Execute the below command in Terminal:

`scalene --html --outfile ../../Profiling_Guide/Scalene_Profiler/Scalene_Profiler_Results/stock_results/scalene_stock.html  run_benchmarks_scalene.py -l ../logs/stock_stock.log`

**To visualize the results**, go to the **Scalene_Profiler_Results/stock_results** directory and being in the jupyter notebook open the file **scalene_stock.html**. <br>
The result has the following columns <br>
- **Memory usage:** At the top, visualized by "sparklines", memory consumption over the runtime of the profiled code. <br>
- **Time Python:** How much time was spent in Python code.
- **native:** How much time was spent in non-Python code (e.g., libraries written in C/C++).
- **system:** How much time was spent in the system (e.g., I/O).
- **GPU:** (not shown here) How much time spent on the GPU, if your system has an NVIDIA GPU installed.
- **Memory Python:** How much of the memory allocation happened on the Python side of the code, as opposed to in non-Python code (e.g., libraries written in C/C++).
- **net:** Positive net memory numbers indicate total memory allocation in megabytes; negative net memory numbers indicate memory reclamation.
- **timeline / %:** Visualized by "sparklines", memory consumption generated by this line over the program runtime, and the percentages of total memory activity this line represents.
- **Copy (MB/s):** The amount of megabytes being copied per second (see "About Scalene").

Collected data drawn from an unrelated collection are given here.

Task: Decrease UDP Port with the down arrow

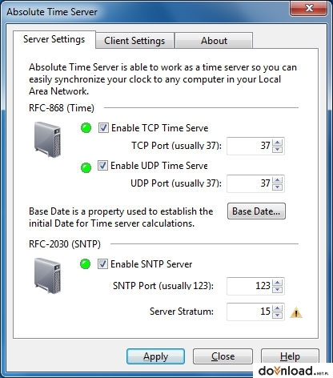Action: (278, 187)
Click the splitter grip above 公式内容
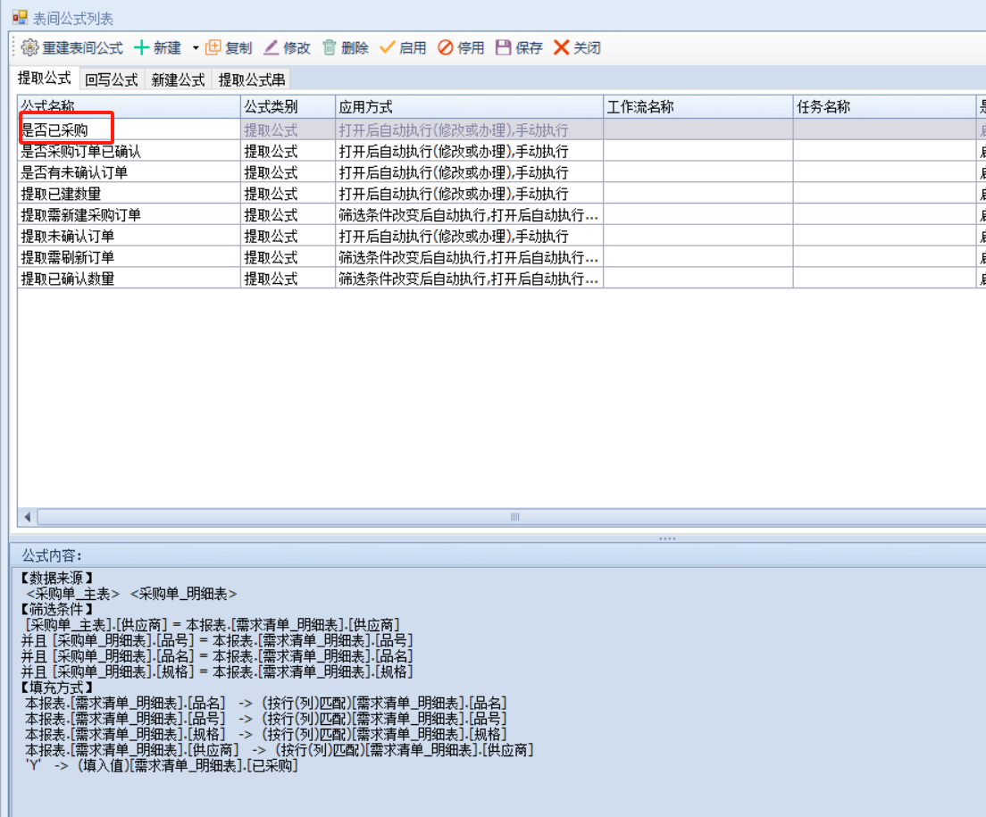Screen dimensions: 986x817 [x=667, y=538]
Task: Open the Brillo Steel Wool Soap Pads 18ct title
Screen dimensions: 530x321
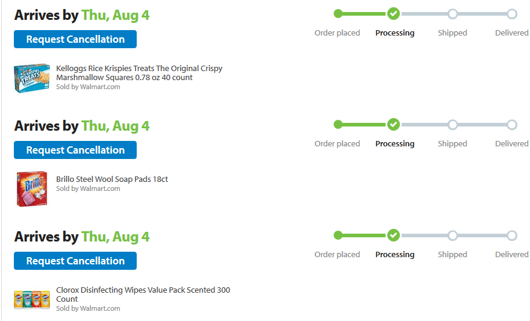Action: click(112, 179)
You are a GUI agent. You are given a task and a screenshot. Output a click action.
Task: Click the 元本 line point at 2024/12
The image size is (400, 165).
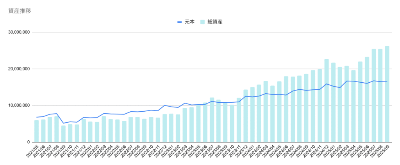(x=326, y=84)
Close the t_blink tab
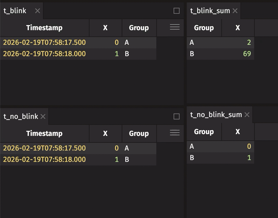278x218 pixels. coord(38,11)
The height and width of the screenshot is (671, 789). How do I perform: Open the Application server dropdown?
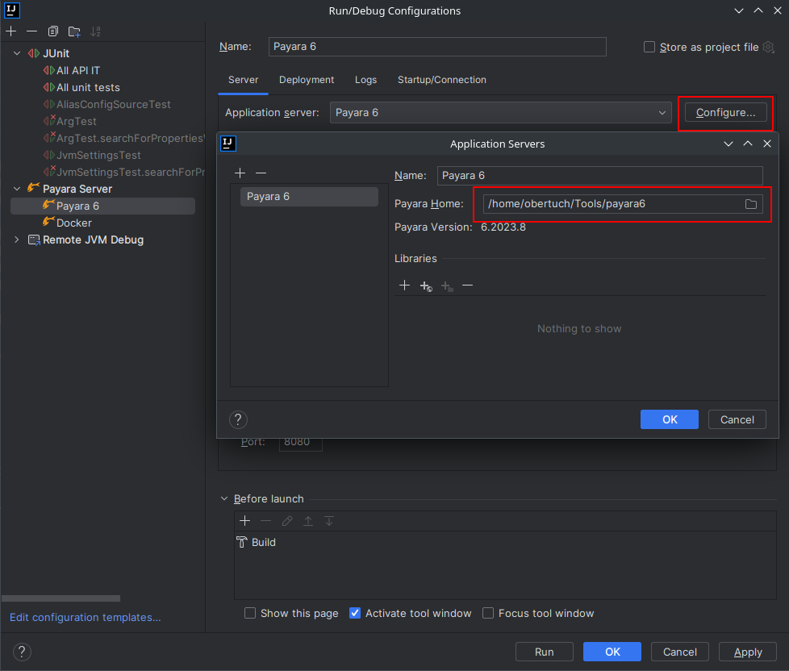[x=662, y=112]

#### Profile Intelligent Indexing Ref Kit with Intel oneAPI optimized packages

**Ensure that you have run_benchmarks_scalene.py file.** <br>
To run the profiler on the intelligent indexing ref kit <br>
1. Navigate to directory **intelligent-indexing/src/** in terminal <br>
`conda activate doc_class_intel`

Execute the below command in Terminal:

`scalene --html --outfile ../../Profiling_Guide/Scalene_Profiler/Scalene_Profiler_Results/oneapi_optimized_results/scalene_intel.html run_benchmarks_scalene.py -i -l ../logs/intel_intel.log`

**To visualize the results**, go to the **Scalene_Profiler_Results/oneapi_optimized_results** directory and being in the jupyter notebook open the file **scalene_intel.html**. <br>
The result has the following columns <br>
- **Memory usage:** At the top, visualized by "sparklines", memory consumption over the runtime of the profiled code. <br>
- **Time Python:** How much time was spent in Python code.
- **native:** How much time was spent in non-Python code (e.g., libraries written in C/C++).
- **system:** How much time was spent in the system (e.g., I/O).
- **GPU:** (not shown here) How much time spent on the GPU, if your system has an NVIDIA GPU installed.
- **Memory Python:** How much of the memory allocation happened on the Python side of the code, as opposed to in non-Python code (e.g., libraries written in C/C++).
- **net:** Positive net memory numbers indicate total memory allocation in megabytes; negative net memory numbers indicate memory reclamation.
- **timeline / %:** Visualized by "sparklines", memory consumption generated by this line over the program runtime, and the percentages of total memory activity this line represents.
- **Copy (MB/s):** The amount of megabytes being copied per second (see "About Scalene").